After “The Ruined House” by Ruby Namdar was first published in Israel in 2013, the book won the prestigious Sapir Prize, Israel’s equivalent of the Booker Prize. Namdar, whose given first name is Reuven, thus became the first recipient of the Sapir Prize who did not live in Israel. At the time, the author told Tablet’s Beth Kissileff that “he was pleased not to have been excluded ‘because of my ZIP code.’ ”

Now the prize-winning first novel has been published by the Harper imprint of HarperCollins in a glorious English translation by the renowned Hillel Halkin.

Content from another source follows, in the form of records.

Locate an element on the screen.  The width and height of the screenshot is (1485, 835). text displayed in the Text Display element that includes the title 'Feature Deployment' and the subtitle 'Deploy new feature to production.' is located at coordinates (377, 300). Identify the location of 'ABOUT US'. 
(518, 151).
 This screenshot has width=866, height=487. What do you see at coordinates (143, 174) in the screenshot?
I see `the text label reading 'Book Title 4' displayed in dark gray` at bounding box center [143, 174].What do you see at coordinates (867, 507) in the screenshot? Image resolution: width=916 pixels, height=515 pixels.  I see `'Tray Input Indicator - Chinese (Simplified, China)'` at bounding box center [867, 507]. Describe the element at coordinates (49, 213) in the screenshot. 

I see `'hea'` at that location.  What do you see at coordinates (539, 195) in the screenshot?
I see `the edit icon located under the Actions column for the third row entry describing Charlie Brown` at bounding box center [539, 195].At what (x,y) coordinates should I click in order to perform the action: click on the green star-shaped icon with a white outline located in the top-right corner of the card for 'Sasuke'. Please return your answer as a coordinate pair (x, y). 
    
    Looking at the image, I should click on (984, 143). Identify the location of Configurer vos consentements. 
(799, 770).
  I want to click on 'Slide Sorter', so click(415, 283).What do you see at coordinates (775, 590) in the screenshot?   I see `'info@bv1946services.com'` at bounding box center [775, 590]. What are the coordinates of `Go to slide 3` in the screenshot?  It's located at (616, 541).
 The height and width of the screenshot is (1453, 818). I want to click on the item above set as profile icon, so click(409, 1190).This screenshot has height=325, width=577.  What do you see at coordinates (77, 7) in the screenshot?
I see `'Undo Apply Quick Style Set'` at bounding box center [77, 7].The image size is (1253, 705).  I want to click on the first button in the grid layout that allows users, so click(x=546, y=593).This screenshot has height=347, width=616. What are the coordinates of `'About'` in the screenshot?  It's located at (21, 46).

In addition to a cash prize to the author, the Sapir Prize funded both the English version and an Arab translation now in preparation by As’ad Mousah Odeh.

Namdar — like the fictional hero of “The Ruined House,” Andrew Cohen — teaches Jewish literature in New York City. From the very first page of Namdar’s enchanting first novel, however, we discover that it is a magical version of the Big Apple. “[On] Wednesday, September 6, 2000, … the gates of heaven were opened above the great city of New York, and behold: all seven celestial spheres were revealed, right above the West 4th Street subway station,” Namdar writes. “Errant souls flitted there like shadows, one alone bright to the point of transparency: the figure of an ancient priest, his head wrapped in a linen turban and a golden fire pan in his hand.”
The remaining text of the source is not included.